TEXTAUSZUG
----

//

Auftritt: Die Ex vom BKA

Film | TV: Tatort Die Wahrheit stirbt zuerst (MDR), 16. Juni:

Meine Güte – kann Katja Riemann toll eklige Weiber spielen! Und wie charmant Andreas Keppler ihre entzückende Visage beschreibt! Boshaft? Nicht doch! Auch an Eva Saalfeld teilt er aus, »ihr«, sagt er, »hängt die Müdigkeit wie Würmer aus den Augen!« Das ist nicht fein – nein, das gehört sich nicht. Wir lernen, wie Keppler mit den Mädels umspringt, das ist die halbe Miete. Von WOLF SENFF

An einem Waldsee liegt im Morgengrauen ein totes Mädchen in einem Boot. Es ist Winter. Schöne stille Aufnahmen. Die Mutter Paula Albrecht (Anne Ratte-Polle) ist verzweifelt und verdächtigt ihren Mann Peter (Pasquale Aleardi), von dem sie seit einiger Zeit getrennt lebt und bei dem sich Amelie während der letzten Tage aufhielt. Paula nimmt an, er konnte nicht ertragen, dass sie mit Amelie und dem neuen Lebensgefährten Johannes Bittner (Bernhard Schir) in Kürze nach Kairo zieht. Eine verwickelte Ausgangslage, und ist eh klar, dass alles ganz anders kommt, muss sein.

----

DATENSÄTZE
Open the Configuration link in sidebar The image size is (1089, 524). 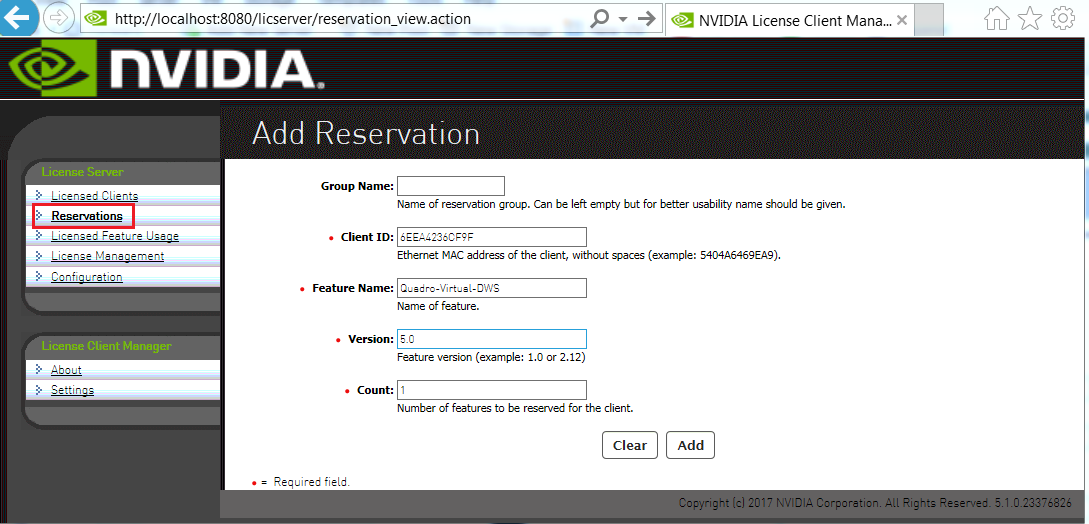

----

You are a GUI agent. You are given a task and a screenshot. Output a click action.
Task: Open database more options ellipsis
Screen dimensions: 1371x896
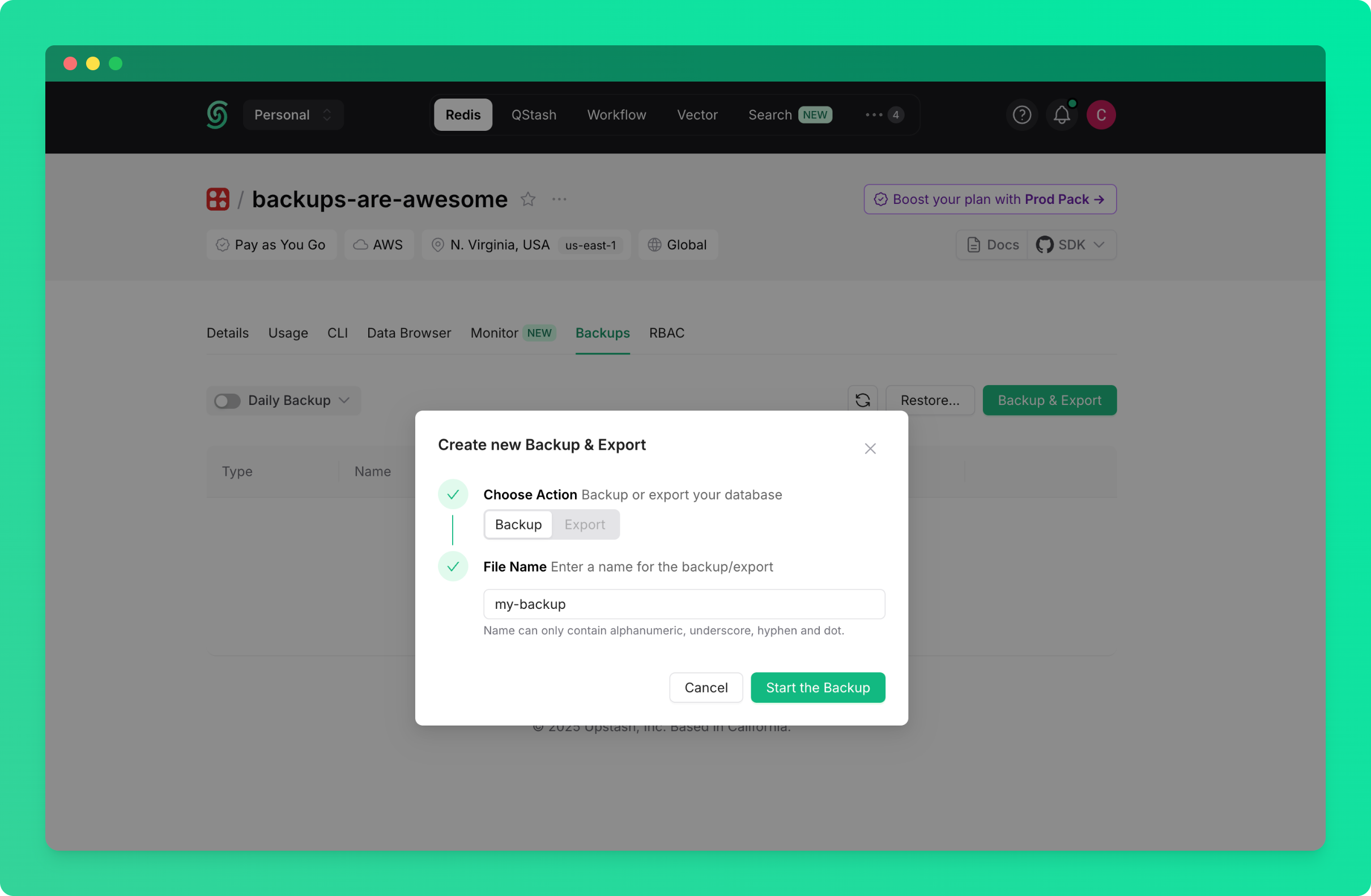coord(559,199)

----

AUFGABEN
1. Gib aus der Tatort-Kritik den Abschnitt wörtlich wieder, der mit „An einem Waldsee“ beginnt und bis einschließlich „kommt, muss sein.“ reicht.
2. Beantworte diese Fragen zur Tatort-Kritik:
(a) Auf welchem Sender und an welchem Datum läuft der Tatort „Die Wahrheit stirbt zuerst“?
(b) Wo wird das tote Mädchen im Morgengrauen gefunden?
(c) In welche Stadt will Paula mit Amelie und Johannes Bittner ziehen?
3. Wie geht die Tatort-Kritik nach ihrem letzten Satz weiter? Schreibe sie fort.

LÖSUNGEN
1.
An einem Waldsee liegt im Morgengrauen ein totes Mädchen in einem Boot. Es ist Winter. Schöne stille Aufnahmen. Die Mutter Paula Albrecht (Anne Ratte-Polle) ist verzweifelt und verdächtigt ihren Mann Peter (Pasquale Aleardi), von dem sie seit einiger Zeit getrennt lebt und bei dem sich Amelie während der letzten Tage aufhielt. Paula nimmt an, er konnte nicht ertragen, dass sie mit Amelie und dem neuen Lebensgefährten Johannes Bittner (Bernhard Schir) in Kürze nach Kairo zieht. Eine verwickelte Ausgangslage, und ist eh klar, dass alles ganz anders kommt, muss sein.

2.
(a) Im MDR, am 16. Juni.
(b) In einem Boot an einem Waldsee.
(c) Nach Kairo.

3.
Nicht nur in Finnland spielt die Musik zum Tango auf

Linda Groner (Katja Riemann), eine Ex vom BKA, macht Andreas Keppler (Martin Wuttke) zu schaffen, Altlasten und so, und man kann durchaus der Meinung sein, das Beziehungsklimbim nähme überhand. Das mag so sein, aber es kommt dann, siehe oben, doch wieder lustig. Nicht für die Frauen, nein, auch nicht für Keppler, sondern für uns Fernsehzuschauer ist’s amüsant. Und in Zeiten, da der NDR Haudraufs mit intellektuell unterstem Drehmoment in den TATORT einschleust, freut man sich über jeden Versuch subtilen Humors (Buch: Miguel Alexandre, André Georgi und Harald Göckeritz).

So schlingert dieser TATORT dahin, hart am Abgrund, dass man fürchtet, er kippt, und dann sieht man, es reicht doch wieder. Dazu werden Tango-Takte gespielt. Das ist mutig, wir sind überrascht, das haben wir gern. Andreas Keppler erkenne ich anfangs gar nicht wieder, so kooperativ tritt er auf, so grundgereinigt, so entgiftet, so völlig unangefressen. Letztlich, wie schön, hält er das nicht durch.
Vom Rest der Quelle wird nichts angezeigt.